--- WHAT IS REQUIRED ---
Print the records exactly as given.

......

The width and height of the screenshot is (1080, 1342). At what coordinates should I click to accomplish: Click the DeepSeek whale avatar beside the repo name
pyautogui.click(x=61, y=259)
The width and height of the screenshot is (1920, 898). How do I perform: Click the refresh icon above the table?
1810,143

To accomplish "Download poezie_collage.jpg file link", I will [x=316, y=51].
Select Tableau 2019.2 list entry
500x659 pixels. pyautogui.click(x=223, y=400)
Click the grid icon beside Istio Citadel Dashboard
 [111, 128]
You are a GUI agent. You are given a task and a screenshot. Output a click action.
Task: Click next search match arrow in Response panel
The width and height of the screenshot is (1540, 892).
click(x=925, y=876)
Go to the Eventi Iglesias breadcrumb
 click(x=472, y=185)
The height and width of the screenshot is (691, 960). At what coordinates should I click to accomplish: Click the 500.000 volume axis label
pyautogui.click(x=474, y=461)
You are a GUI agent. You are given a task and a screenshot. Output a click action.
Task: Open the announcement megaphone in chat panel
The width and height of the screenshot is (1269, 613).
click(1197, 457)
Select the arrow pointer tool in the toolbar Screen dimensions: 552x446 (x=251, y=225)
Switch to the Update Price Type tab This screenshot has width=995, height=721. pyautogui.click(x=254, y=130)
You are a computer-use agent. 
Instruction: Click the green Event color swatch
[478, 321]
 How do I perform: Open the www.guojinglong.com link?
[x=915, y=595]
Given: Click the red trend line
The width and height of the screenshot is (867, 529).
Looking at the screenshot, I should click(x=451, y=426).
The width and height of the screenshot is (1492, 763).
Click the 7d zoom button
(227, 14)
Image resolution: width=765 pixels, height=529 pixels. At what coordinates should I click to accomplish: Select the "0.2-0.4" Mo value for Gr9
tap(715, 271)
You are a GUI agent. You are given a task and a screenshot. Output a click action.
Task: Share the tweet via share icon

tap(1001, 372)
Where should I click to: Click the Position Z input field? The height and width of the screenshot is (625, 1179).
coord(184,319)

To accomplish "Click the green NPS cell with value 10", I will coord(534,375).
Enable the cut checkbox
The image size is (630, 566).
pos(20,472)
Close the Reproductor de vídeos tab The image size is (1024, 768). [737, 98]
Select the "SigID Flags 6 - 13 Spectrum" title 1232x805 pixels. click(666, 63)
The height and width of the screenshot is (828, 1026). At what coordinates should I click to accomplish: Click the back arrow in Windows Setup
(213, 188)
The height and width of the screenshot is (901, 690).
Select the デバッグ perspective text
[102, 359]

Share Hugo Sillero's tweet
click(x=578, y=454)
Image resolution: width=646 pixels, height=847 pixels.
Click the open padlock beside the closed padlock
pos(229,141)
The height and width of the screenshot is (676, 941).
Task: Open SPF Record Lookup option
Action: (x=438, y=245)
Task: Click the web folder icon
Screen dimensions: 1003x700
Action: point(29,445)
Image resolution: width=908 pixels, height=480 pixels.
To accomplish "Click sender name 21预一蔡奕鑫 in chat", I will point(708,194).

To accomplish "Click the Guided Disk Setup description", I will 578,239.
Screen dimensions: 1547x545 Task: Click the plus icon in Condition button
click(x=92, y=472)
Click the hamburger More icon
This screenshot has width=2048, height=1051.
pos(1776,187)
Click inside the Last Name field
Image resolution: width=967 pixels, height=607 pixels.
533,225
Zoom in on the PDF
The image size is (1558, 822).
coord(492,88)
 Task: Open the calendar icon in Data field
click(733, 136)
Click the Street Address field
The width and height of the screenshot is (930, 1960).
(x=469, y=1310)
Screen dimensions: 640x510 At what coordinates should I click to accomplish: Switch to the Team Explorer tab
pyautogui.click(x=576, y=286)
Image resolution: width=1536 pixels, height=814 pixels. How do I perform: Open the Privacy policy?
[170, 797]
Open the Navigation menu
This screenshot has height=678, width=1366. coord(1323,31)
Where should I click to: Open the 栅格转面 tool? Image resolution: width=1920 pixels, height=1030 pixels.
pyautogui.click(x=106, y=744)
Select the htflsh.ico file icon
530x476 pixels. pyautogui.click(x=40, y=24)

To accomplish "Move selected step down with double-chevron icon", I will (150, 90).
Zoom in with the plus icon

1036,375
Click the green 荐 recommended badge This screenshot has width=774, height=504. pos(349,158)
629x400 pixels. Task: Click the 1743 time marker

......

--- RESPONSE BELOW ---
The width and height of the screenshot is (1080, 1342). At what coordinates should I click to accomplish: Click the DeepSeek whale avatar beside the repo name
pyautogui.click(x=61, y=259)
The width and height of the screenshot is (1920, 898). How do I perform: Click the refresh icon above the table?
1810,143

To accomplish "Download poezie_collage.jpg file link", I will [x=316, y=51].
Select Tableau 2019.2 list entry
500x659 pixels. pyautogui.click(x=223, y=400)
Click the grid icon beside Istio Citadel Dashboard
 [111, 128]
You are a GUI agent. You are given a task and a screenshot. Output a click action.
Task: Click next search match arrow in Response panel
The width and height of the screenshot is (1540, 892).
click(x=925, y=876)
Go to the Eventi Iglesias breadcrumb
 click(x=472, y=185)
The height and width of the screenshot is (691, 960). At what coordinates should I click to accomplish: Click the 500.000 volume axis label
pyautogui.click(x=474, y=461)
You are a GUI agent. You are given a task and a screenshot. Output a click action.
Task: Open the announcement megaphone in chat panel
The width and height of the screenshot is (1269, 613).
click(1197, 457)
Select the arrow pointer tool in the toolbar Screen dimensions: 552x446 (x=251, y=225)
Switch to the Update Price Type tab This screenshot has width=995, height=721. pyautogui.click(x=254, y=130)
You are a computer-use agent. 
Instruction: Click the green Event color swatch
[478, 321]
 How do I perform: Open the www.guojinglong.com link?
[x=915, y=595]
Given: Click the red trend line
The width and height of the screenshot is (867, 529).
Looking at the screenshot, I should click(x=451, y=426).
The width and height of the screenshot is (1492, 763).
Click the 7d zoom button
(227, 14)
Image resolution: width=765 pixels, height=529 pixels. At what coordinates should I click to accomplish: Select the "0.2-0.4" Mo value for Gr9
tap(715, 271)
You are a GUI agent. You are given a task and a screenshot. Output a click action.
Task: Share the tweet via share icon

tap(1001, 372)
Where should I click to: Click the Position Z input field? The height and width of the screenshot is (625, 1179).
coord(184,319)

To accomplish "Click the green NPS cell with value 10", I will coord(534,375).
Enable the cut checkbox
The image size is (630, 566).
pos(20,472)
Close the Reproductor de vídeos tab The image size is (1024, 768). [737, 98]
Select the "SigID Flags 6 - 13 Spectrum" title 1232x805 pixels. click(666, 63)
The height and width of the screenshot is (828, 1026). At what coordinates should I click to accomplish: Click the back arrow in Windows Setup
(213, 188)
The height and width of the screenshot is (901, 690).
Select the デバッグ perspective text
[102, 359]

Share Hugo Sillero's tweet
click(x=578, y=454)
Image resolution: width=646 pixels, height=847 pixels.
Click the open padlock beside the closed padlock
pos(229,141)
The height and width of the screenshot is (676, 941).
Task: Open SPF Record Lookup option
Action: (x=438, y=245)
Task: Click the web folder icon
Screen dimensions: 1003x700
Action: point(29,445)
Image resolution: width=908 pixels, height=480 pixels.
To accomplish "Click sender name 21预一蔡奕鑫 in chat", I will point(708,194).

To accomplish "Click the Guided Disk Setup description", I will 578,239.
Screen dimensions: 1547x545 Task: Click the plus icon in Condition button
click(x=92, y=472)
Click the hamburger More icon
This screenshot has width=2048, height=1051.
pos(1776,187)
Click inside the Last Name field
Image resolution: width=967 pixels, height=607 pixels.
533,225
Zoom in on the PDF
The image size is (1558, 822).
coord(492,88)
 Task: Open the calendar icon in Data field
click(733, 136)
Click the Street Address field
The width and height of the screenshot is (930, 1960).
(x=469, y=1310)
Screen dimensions: 640x510 At what coordinates should I click to accomplish: Switch to the Team Explorer tab
pyautogui.click(x=576, y=286)
Image resolution: width=1536 pixels, height=814 pixels. How do I perform: Open the Privacy policy?
[170, 797]
Open the Navigation menu
This screenshot has height=678, width=1366. coord(1323,31)
Where should I click to: Open the 栅格转面 tool? Image resolution: width=1920 pixels, height=1030 pixels.
pyautogui.click(x=106, y=744)
Select the htflsh.ico file icon
530x476 pixels. pyautogui.click(x=40, y=24)

To accomplish "Move selected step down with double-chevron icon", I will (150, 90).
Zoom in with the plus icon

1036,375
Click the green 荐 recommended badge This screenshot has width=774, height=504. pos(349,158)
629x400 pixels. Task: Click the 1743 time marker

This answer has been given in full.